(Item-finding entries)
************
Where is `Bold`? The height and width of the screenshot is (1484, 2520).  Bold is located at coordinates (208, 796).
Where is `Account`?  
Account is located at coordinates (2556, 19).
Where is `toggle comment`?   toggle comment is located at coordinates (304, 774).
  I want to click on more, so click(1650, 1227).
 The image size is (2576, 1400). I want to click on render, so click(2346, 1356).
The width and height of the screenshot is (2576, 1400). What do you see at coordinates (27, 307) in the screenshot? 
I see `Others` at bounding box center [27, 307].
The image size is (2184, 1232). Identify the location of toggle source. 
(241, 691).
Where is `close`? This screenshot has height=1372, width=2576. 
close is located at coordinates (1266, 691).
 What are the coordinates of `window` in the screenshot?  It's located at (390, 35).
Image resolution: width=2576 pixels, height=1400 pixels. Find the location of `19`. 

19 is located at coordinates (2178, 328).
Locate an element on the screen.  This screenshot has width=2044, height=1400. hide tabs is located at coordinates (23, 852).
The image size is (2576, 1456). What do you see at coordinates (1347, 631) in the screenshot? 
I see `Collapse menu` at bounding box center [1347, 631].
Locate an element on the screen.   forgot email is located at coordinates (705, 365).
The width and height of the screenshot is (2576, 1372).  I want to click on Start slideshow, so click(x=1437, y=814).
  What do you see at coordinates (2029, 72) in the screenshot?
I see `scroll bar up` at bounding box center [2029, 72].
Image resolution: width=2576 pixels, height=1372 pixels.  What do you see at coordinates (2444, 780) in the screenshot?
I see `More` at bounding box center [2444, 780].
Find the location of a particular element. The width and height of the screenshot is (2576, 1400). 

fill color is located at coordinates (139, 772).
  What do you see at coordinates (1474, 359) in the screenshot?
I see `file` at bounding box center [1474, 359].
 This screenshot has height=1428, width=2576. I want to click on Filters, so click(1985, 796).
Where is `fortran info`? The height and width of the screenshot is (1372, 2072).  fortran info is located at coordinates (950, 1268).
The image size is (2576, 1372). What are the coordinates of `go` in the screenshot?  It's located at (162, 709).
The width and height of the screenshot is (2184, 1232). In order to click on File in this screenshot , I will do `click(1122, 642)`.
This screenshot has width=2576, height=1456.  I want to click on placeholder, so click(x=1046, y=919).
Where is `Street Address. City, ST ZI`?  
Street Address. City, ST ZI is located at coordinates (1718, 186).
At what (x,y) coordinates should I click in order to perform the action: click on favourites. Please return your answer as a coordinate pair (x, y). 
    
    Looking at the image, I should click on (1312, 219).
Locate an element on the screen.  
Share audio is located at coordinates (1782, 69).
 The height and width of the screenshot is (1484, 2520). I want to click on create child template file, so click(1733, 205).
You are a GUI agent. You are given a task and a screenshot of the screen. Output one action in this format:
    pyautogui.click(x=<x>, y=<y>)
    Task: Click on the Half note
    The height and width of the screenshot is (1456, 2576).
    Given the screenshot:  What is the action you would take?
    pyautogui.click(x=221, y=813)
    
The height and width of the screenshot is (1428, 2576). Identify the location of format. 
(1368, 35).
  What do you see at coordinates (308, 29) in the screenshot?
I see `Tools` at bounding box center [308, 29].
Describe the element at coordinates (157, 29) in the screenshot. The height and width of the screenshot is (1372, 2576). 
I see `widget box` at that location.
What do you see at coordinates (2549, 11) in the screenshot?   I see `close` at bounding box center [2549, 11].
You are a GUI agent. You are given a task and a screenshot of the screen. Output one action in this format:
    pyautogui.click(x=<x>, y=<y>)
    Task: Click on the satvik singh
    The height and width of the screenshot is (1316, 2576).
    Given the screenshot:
************
▶ Exercise goal:
Repeat, word for word, the lines of the entries from the very first one through the line containing "(241, 691).", with both of those lines included.

▶ Response for this exercise:
Where is `Bold`? The height and width of the screenshot is (1484, 2520).  Bold is located at coordinates (208, 796).
Where is `Account`?  
Account is located at coordinates (2556, 19).
Where is `toggle comment`?   toggle comment is located at coordinates (304, 774).
  I want to click on more, so click(1650, 1227).
 The image size is (2576, 1400). I want to click on render, so click(2346, 1356).
The width and height of the screenshot is (2576, 1400). What do you see at coordinates (27, 307) in the screenshot? 
I see `Others` at bounding box center [27, 307].
The image size is (2184, 1232). Identify the location of toggle source. 
(241, 691).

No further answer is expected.